A major cause of blindness in AMD is abnormal blood vessel growth in the back of the eye (choroidal neovascularization), the “wet” form of AMD. The proposed work will help define a novel pathway linking dysregulation of lipid homeostasis (fat levels) with altered inflammatory responses in AMD. Both processes are fundamentally important to the development and progression of wet AMD. Dr. Chen’s discoveries may help to develop a new way to treat AMD by specifically changing the levels of a lipid-sensing nuclear receptor protein that modifies inflammation.

In preliminary studies, Dr. Chen and her collaborators linked the presence of significant genetic changes to the nuclear receptor, RORalpha (retinoic-acid-receptor-related orphan receptor alpha), with the risk of developing wet AMD. However, it is not known if RORalpha contributes to the progression of wet AMD. In this project, Dr. Chen’s team will determine whether RORalpha, as a sensor of lipid homeostasis, influences the development of wet AMD by causing changes in tissue inflammation. The analysis will be done using both genetic (DNA) and pharmacologic (small molecule drug) approaches to modulate RORalpha activity in animal models of AMD.

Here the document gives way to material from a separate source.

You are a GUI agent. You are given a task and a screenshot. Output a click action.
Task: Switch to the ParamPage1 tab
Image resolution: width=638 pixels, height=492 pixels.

AMD is a complex disease linked to problems with lipid metabolism and inflammation/immune functions. A more integrated treatment approach that corrects more than one of the mechanisms that can lead to AMD, such as problems with inflammation and lipid metabolism, would be of great benefit. When this study is complete, it will identify a novel control mechanism in wet AMD that links two major pathways contributing to AMD and provide clues to a new therapeutic approach to treat this blinding eye disease.